[Instruction A]
From the post about the tax code, copy the passage between "I wanted to" and "were children present.", inclusive, word for word.
[Instruction B]
In the post about the tax code, how did the courier deliver the two boxes of Christmas presents from Amazon?

Next again - do you remember the saga of my pensioner tax code? Well, I got a new and correct tax code through the post 3 weeks ago. Toute de suite I took it to work where it was duly photocopied. Today, the finance lady tells me they haven't received notification from the Inland Revenue and they can't put me on the correct code until they do which means that AGAIN this month I'll be paying too much tax, but it's okay, she said, because it should be sorted by the end of December and it'll be like getting a big Christmas bonus when I get the refund.
I wanted to shout, 'NOOOOO!!!! It's not a bonus! It is, and always has been, my hard-earned money. And I need it NOW because I've just spent a fortune on a new range cooker and tiles for the bathroom. And if YOU hadn't inexplicably changed my tax code in the FIRST PLACE, then I wouldn't be having this aggravation now! It's all your fault, you bunch of incompetents!!! Aaaarghh!!!!!'
But I didn't because there were children present.
So I phoned the Inland Revenue AGAIN, who said they had sent out a notification to the school at the same time they sent out mine so it should have arrived. We checked addresses etc. The nice man said he would send out another. It should arrive in the next 7 days. It better had.
A courier has 'delivered' two boxes of Christmas pressies from Amazon by flinging them in a wild and careless fashion over our 7 foot fence and into a puddle on the other side. Luckily, the contents were undamaged, but I'm hoping the same courier hasn't been booked to deliver our bathroom tiles, or we could be in trouble with his maverick ways.
On the plus side though, communication with Dave the Plumber has been good, mostly because he has a very organised wife, and communication with Matt the Gas Man, who is installing the range, has been good mostly because he is a cheerful and obliging type with a diary.

[Extracted information]
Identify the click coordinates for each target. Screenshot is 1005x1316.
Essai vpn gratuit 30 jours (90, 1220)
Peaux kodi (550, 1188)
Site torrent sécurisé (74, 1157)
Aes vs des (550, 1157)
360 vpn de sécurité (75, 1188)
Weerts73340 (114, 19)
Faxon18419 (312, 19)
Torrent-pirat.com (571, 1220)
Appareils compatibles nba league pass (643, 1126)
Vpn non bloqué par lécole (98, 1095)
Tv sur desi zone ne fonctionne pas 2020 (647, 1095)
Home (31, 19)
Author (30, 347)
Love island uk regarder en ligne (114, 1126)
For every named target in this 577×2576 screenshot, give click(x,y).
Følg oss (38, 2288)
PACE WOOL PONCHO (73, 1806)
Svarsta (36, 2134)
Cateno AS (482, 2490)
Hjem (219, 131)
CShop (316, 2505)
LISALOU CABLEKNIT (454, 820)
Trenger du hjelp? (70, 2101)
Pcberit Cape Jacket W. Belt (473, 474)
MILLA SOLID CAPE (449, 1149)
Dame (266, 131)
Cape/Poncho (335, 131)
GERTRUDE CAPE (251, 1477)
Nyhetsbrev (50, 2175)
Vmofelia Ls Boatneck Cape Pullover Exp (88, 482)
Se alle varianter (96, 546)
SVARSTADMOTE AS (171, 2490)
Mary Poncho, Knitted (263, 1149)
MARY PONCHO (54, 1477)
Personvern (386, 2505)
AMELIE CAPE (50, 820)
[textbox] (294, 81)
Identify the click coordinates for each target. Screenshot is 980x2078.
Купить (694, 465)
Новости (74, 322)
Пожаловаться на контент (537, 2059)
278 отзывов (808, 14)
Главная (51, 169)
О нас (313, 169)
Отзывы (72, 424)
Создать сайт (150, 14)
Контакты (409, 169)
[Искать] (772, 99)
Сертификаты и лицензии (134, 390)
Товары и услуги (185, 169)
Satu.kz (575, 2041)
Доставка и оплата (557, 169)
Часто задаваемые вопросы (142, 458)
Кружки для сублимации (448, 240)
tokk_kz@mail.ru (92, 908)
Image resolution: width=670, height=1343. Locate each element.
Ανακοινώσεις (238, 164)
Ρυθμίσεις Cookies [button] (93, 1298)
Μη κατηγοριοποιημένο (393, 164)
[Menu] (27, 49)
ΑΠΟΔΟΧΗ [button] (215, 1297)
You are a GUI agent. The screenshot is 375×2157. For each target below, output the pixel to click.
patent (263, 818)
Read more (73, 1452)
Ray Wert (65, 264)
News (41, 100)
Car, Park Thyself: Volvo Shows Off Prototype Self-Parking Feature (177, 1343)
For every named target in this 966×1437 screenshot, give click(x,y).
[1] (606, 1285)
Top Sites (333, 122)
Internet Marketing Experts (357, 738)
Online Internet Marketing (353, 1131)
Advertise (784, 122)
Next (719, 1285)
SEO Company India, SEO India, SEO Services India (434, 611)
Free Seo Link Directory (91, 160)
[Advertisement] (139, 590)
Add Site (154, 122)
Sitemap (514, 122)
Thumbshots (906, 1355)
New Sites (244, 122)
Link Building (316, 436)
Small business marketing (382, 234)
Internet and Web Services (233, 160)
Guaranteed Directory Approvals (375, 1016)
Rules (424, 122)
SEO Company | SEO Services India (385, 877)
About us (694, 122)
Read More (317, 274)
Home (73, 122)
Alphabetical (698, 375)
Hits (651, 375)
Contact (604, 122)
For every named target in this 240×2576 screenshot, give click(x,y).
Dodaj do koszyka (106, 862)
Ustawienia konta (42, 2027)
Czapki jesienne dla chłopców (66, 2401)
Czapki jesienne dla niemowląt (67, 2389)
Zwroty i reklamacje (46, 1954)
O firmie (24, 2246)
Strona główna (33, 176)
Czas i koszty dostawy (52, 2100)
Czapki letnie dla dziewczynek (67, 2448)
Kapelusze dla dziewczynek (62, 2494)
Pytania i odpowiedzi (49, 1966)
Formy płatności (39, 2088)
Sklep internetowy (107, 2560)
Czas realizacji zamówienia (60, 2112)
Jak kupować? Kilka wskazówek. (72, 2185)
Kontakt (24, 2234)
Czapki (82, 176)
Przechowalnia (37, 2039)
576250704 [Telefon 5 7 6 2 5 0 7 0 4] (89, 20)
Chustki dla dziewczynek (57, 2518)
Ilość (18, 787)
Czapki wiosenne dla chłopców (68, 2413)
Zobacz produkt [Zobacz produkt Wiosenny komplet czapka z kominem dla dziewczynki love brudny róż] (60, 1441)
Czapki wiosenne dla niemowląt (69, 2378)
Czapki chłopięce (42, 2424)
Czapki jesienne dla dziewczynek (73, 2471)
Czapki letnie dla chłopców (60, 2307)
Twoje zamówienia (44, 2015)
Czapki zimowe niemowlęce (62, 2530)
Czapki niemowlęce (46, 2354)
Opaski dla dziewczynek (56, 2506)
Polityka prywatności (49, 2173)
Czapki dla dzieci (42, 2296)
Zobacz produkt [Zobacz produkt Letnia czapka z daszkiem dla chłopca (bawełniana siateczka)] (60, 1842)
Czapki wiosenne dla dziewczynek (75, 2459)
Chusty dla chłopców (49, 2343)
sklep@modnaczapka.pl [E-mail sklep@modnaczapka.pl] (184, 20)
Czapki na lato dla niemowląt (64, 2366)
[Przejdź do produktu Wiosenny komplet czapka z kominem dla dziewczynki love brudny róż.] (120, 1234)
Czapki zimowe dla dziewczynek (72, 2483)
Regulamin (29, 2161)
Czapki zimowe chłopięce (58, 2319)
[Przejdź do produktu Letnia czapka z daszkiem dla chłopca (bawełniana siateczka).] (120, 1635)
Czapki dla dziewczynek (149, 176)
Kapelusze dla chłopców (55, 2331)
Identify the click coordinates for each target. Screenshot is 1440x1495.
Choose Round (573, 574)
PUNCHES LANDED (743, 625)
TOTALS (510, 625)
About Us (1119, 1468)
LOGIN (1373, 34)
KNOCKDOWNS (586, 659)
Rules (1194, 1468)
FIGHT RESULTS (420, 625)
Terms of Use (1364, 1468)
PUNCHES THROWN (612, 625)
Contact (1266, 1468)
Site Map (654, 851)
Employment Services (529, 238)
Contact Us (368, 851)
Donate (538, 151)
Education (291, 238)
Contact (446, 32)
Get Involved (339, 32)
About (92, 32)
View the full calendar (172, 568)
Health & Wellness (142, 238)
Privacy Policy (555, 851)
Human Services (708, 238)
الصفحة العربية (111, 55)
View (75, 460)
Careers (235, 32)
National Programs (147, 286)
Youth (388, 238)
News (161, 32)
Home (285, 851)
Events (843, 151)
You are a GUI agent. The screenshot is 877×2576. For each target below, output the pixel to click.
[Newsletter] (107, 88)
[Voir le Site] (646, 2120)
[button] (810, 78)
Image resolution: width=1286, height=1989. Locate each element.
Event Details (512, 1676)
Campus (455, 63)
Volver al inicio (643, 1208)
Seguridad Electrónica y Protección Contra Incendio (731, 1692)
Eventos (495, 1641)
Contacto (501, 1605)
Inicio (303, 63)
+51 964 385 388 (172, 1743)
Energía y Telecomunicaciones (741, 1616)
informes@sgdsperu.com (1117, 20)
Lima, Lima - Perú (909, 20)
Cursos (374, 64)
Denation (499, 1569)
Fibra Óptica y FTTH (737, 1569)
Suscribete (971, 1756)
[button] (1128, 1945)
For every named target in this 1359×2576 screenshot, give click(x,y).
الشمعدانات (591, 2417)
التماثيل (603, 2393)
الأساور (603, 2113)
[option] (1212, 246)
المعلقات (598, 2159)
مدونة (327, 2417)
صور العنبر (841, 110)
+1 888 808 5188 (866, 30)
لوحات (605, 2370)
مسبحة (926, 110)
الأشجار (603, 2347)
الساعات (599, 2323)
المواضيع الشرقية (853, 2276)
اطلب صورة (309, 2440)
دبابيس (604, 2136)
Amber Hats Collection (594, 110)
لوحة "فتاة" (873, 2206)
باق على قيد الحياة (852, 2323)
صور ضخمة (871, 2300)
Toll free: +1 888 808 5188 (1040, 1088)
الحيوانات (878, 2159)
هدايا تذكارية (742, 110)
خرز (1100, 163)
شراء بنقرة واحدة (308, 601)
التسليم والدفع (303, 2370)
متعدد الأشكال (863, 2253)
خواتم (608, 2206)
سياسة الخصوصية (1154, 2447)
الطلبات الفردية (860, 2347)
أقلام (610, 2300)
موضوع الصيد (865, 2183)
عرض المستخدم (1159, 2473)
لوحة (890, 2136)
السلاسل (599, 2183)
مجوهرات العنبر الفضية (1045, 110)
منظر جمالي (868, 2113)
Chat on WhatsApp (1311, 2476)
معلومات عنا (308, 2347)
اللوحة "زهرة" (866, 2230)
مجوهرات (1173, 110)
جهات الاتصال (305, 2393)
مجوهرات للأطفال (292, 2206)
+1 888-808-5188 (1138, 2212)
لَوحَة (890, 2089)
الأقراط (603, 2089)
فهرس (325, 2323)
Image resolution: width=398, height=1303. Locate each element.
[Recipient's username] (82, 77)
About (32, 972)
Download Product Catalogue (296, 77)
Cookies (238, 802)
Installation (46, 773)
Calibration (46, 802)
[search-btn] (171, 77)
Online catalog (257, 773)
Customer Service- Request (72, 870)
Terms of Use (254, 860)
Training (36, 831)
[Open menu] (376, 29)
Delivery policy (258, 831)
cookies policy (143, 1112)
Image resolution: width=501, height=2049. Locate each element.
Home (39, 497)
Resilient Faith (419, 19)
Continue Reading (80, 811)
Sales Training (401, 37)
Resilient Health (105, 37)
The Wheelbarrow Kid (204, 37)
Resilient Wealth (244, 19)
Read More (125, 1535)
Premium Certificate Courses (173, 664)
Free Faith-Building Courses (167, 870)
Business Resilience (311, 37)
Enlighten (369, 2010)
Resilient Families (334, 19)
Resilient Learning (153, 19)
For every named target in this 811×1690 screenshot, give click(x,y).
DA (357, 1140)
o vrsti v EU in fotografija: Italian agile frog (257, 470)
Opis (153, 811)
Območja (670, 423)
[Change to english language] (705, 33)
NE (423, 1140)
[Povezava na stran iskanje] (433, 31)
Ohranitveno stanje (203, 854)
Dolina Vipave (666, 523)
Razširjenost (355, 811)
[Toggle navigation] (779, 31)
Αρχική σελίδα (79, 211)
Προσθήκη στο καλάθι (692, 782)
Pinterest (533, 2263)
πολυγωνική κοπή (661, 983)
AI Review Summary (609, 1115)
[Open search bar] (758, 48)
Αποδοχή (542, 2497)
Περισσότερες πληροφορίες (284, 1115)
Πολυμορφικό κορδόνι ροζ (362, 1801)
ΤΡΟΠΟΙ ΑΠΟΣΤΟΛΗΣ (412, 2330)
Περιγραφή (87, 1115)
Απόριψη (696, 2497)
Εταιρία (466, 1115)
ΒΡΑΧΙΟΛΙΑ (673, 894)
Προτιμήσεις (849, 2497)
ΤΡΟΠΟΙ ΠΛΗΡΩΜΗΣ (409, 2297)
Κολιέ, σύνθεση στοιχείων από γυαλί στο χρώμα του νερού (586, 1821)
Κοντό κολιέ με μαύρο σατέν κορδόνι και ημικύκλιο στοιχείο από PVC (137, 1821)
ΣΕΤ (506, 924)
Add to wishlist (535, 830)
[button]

[Correct response A]
I wanted to shout, 'NOOOOO!!!! It's not a bonus! It is, and always has been, my hard-earned money. And I need it NOW because I've just spent a fortune on a new range cooker and tiles for the bathroom. And if YOU hadn't inexplicably changed my tax code in the FIRST PLACE, then I wouldn't be having this aggravation now! It's all your fault, you bunch of incompetents!!! Aaaarghh!!!!!'
But I didn't because there were children present.

[Correct response B]
The courier flung them over the 7 foot fence and into a puddle on the other side.